This article neatly summarizes my feeling, but with a little bit of research to back it up; taken from the Utne reader, link following:
“I once was talking to my friend and mentor Steve Chandler when he said to me, “Have an average day!” Taken aback, I asked him what he meant. Isn’t the idea to have great days, even exceptional ones?
He told me a story about one of his mentors, Lyndon Duke, who studied the linguistics of suicide.
After receiving doctorates from two universities, Duke began analyzing suicide notes for linguistic clues that could be used to predict and prevent suicidal behavior in teenagers.
Duke came to believe that the enemy of happiness is “the curse of exceptionality.” When everyone is trying to be exceptional, nearly everyone fails because the exceptional becomes commonplace, and those few who do succeed feel isolated and estranged from their peers. We’re left with a world in which a few people feel envied, misunderstood, and alone, while thousands of others feel like failures for not being good, special, rich, or happy enough.
When I was in the thickest cloud of my own suicidal thoughts, I was at university and I remember wishing that I could run away from my scholarship, change my name to Bob, and take a job pumping gas at a full-service station somewhere in the Midwest. Only in my fantasy, people would start to notice something special about me. They would begin driving miles out of their way to have “Bob the service guy” fill up their cars and to exchange a few words with him, leaving the station oddly uplifted and with a renewed sense of optimism and purpose.
I was, to my way of thinking, doomed to succeed.
Delusions of grandeur? Quite possibly. Depressed and miserable? Absolutely.
One of Duke’s breakthroughs came when he was dealing with his own unhappiness and heard a neighbor singing while he was mowing his lawn. Duke realized what was missing from his life: the simple pleasures of an average day.
The very next weekend, he went to visit his son, who was struggling to excel in his first term at university. “I expect you to be a straight C student, young man,” Duke said. “I want you to complete your unremarkable academic career, meet an ordinary young woman, and, if you choose to, get married and live a completely average life!”

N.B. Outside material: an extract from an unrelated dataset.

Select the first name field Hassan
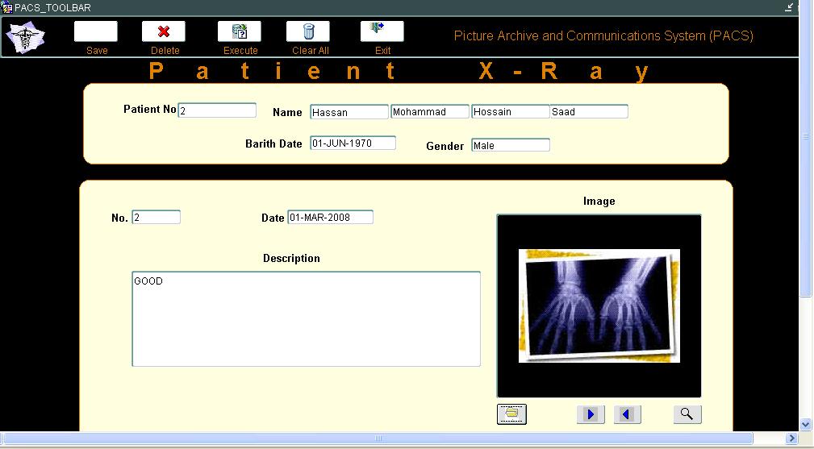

His son, of course, thought Dad had finally flipped, but it did take the pressure off him to be quite so exceptional.
A month later he phoned his father to apologize. He had gotten A’s on his exams, despite having done only an average amount of studying.
This is the paradoxical promise of an average-day philosophy: The cumulative effect of a series of average days is actually quite extraordinary.
If we put this together with another one of Duke’s discoveries—that the meaning of our lives comes from the differences we make with them, though these differences need not be huge to have a profound impact—we may well have the ultimate prescription for a happy, productive life:
Be an average, happy person making a small positive difference (and having a happy, average day).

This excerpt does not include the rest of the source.